The only risk of setting the front speakers to large is how AVR handles the low frequency signals on FL/FR. If they do redirect it to sub channel, that is a correct implementation. However, some earlier AVRs (like Denon) has a mode that the same signal of FL/FR is duplicated also in the subwoofer channel. As you can imagine, this is very much a CYA (cover your..) method for lesser quality sound system. Maybe YPAO or Audyssey can do a smarter thing that they actually know how to use the natural roll-off of front speakers as a crossover point and only send the signals below the roll-off points of LARGE front speakers to subwoofers. But this type of setting crossover point is very problematic because speaker designers do not use in room response (in order to do know the phase relation between two drivers) to do their crossover design. They use close-mic or pseudo anechoic response to do that. In room response is not reliable for phase information.
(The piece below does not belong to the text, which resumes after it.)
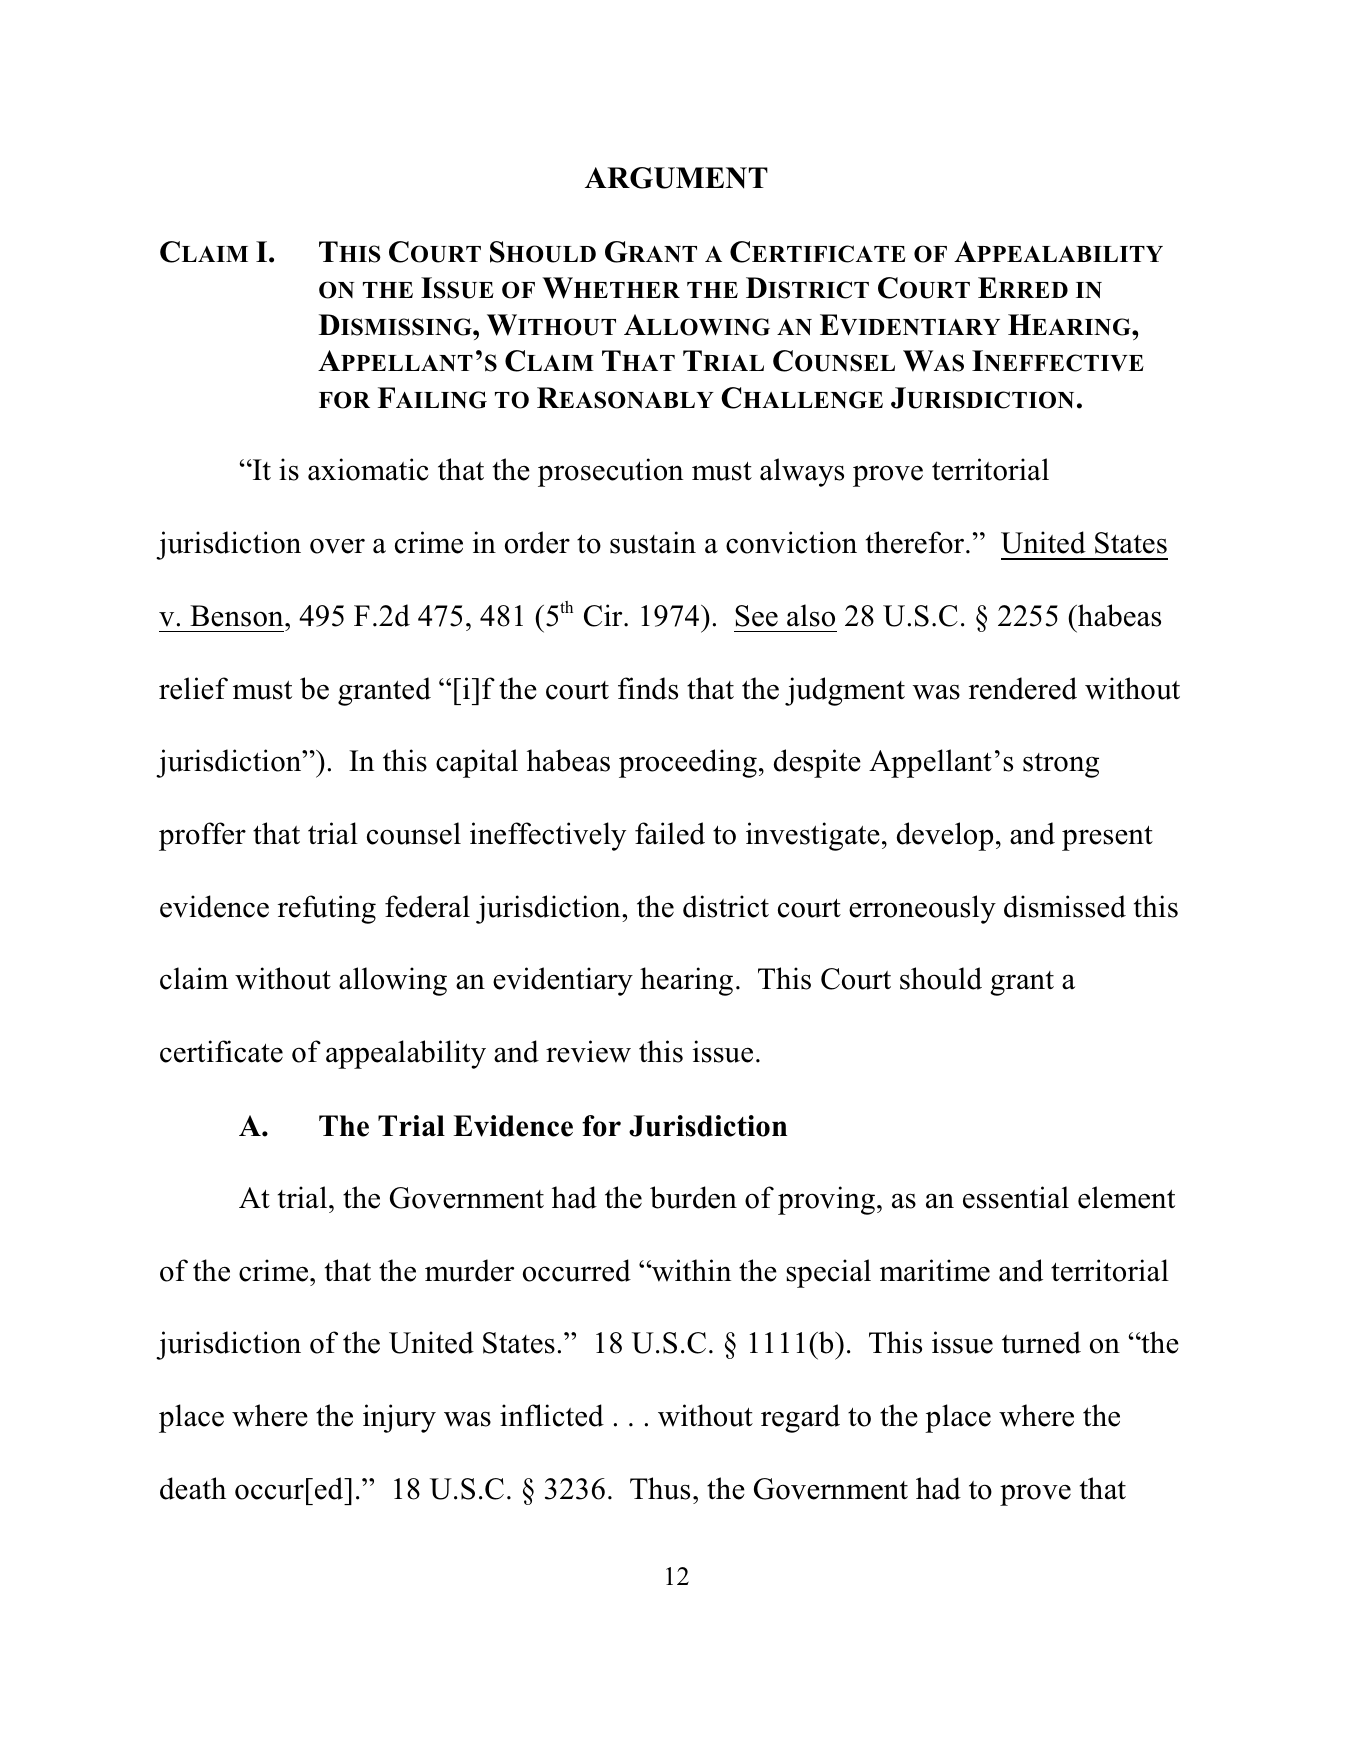 The height and width of the screenshot is (1751, 1353). I want to click on always, so click(802, 472).
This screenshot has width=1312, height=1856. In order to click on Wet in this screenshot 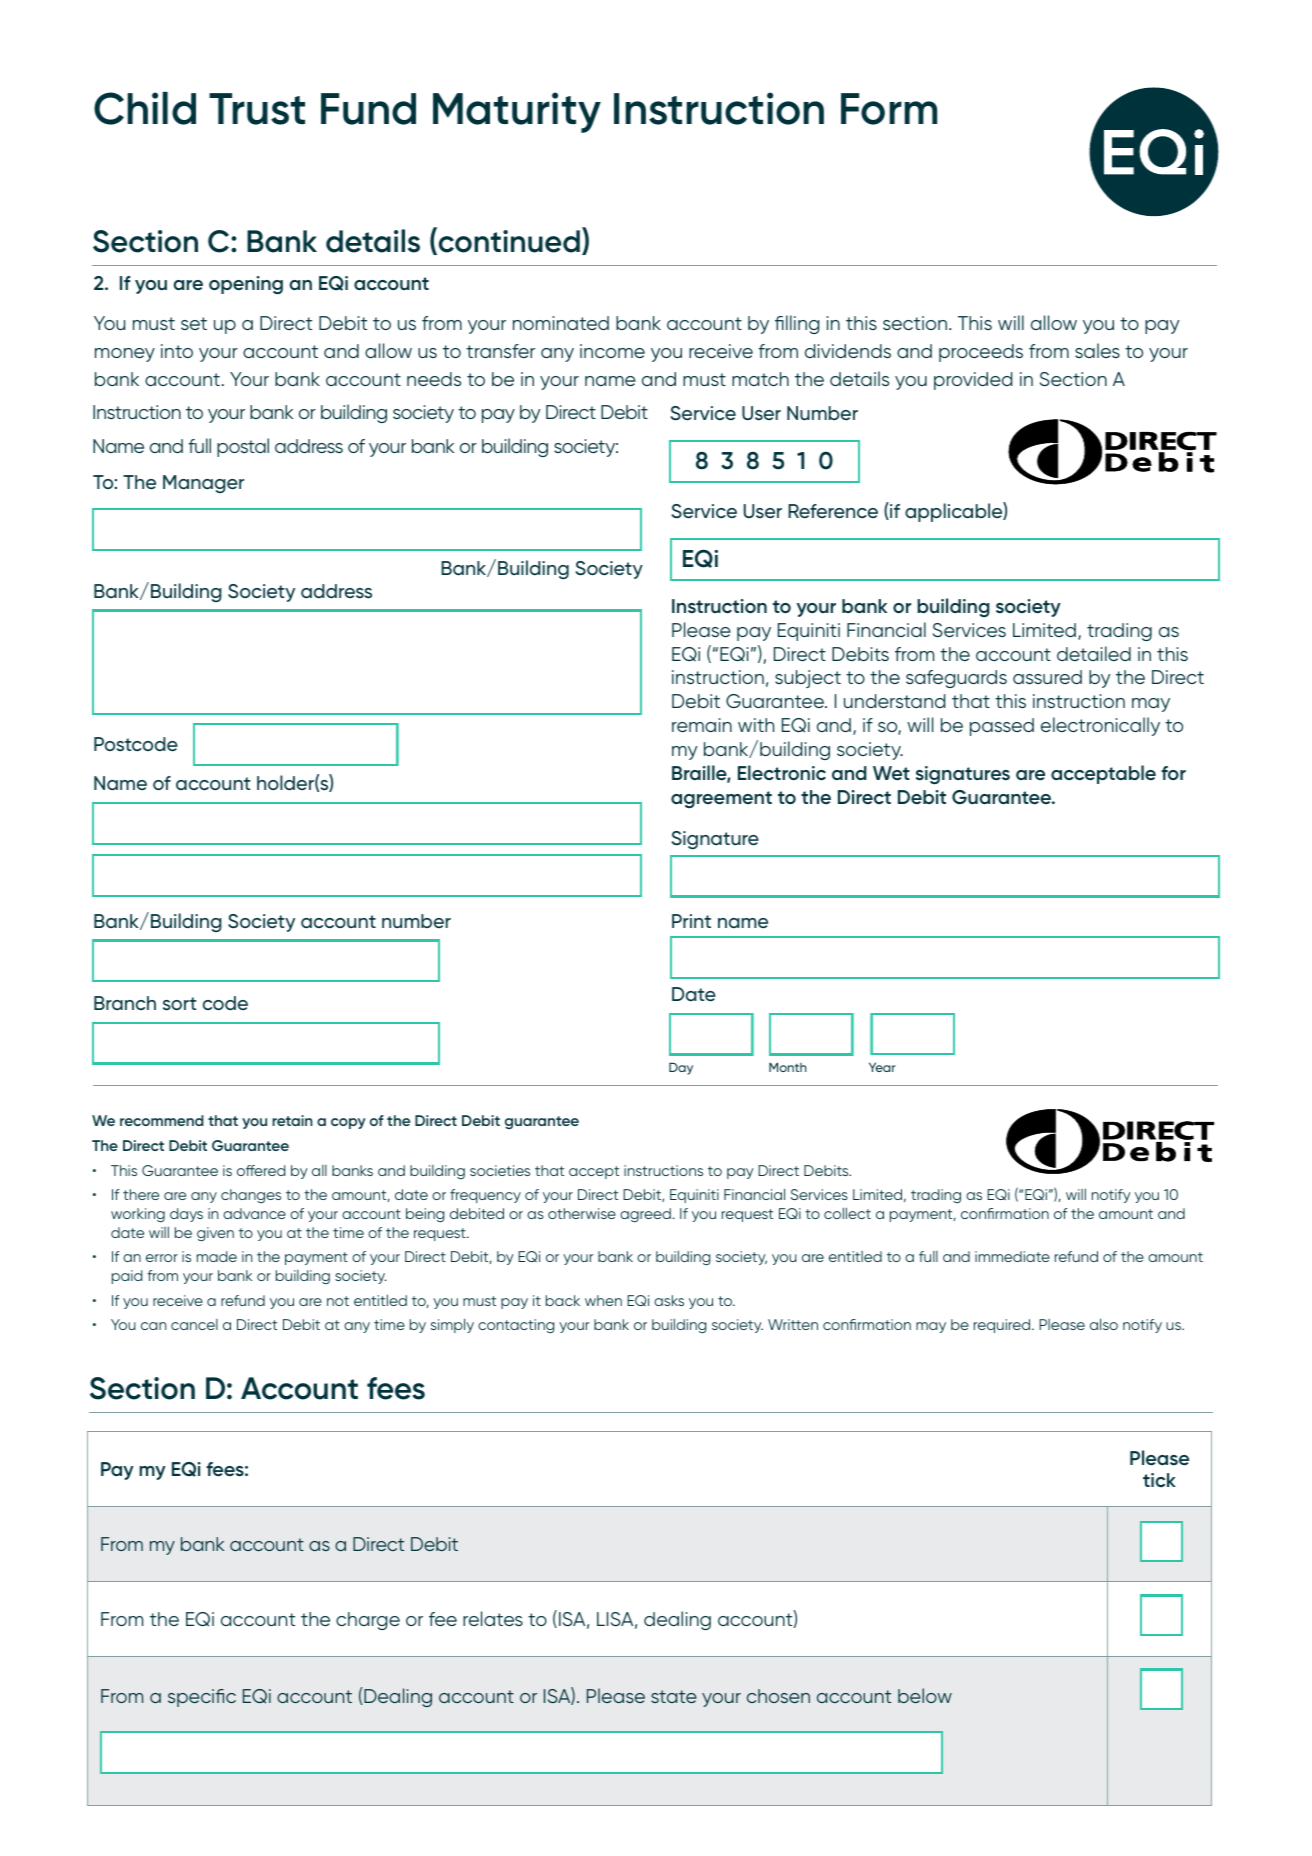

Of course this definition of LARGE has been altered by each manufacturers to mean different things. I am a strong proponent of using 80hz as crossover point because the phase shift of the front speakers is low at 80hz and also relatively flat down to 80hz. The distance reported back from the YPAO or Audyssey is a good sanity check to see if the measurement is good (not noise ridden). Now when these programs use the natural roll-off points as the crossover point, it needs to recongize if the front speakers are ported or sealed (4th order roll-off vs 2nd order roll-off) meaning a 180 degrees vs 90 degrees phase shift. There is no feedback from Audyssey to tell the user if it has recognized the front speakers as ported or sealed.
Another reason to set crossover higher than the natural roll-off point is most front speakers have higher Q response (sealed and ported are alike although ported is particular more so) which is necessary to make front speakers to sound "LARGE" when playing them as full range speakers. But that is a undesirable design trade-off. And the simple solution to this problem is set the crossover point higher to filter out this undesirable characteristic. I still remember my early prototype demo to a consultant came to my house and listened to my Harbeth LS3/5A and DirectServo combination. I gave him without subwoofer (but LS3/5A full range) and with subwoofer (LS3/5A filtered at 80hz). I was just playing "Jazz at the Pawnshop" and after he listened to the subwoofer ON, he immediately told me "you changed the frequency response" of LS 3/5A. I explained him I need to do that because I cannot stand the "cardboard" type of midbass coming from LS 3/5A (all because it has a high Q roll-off). With the subwoofer and set crossover high, I killed two birds with one stone. So instead of saying "you change the frequency response of LS 3/5A", he should have said "you correct the problem of LS3/5A".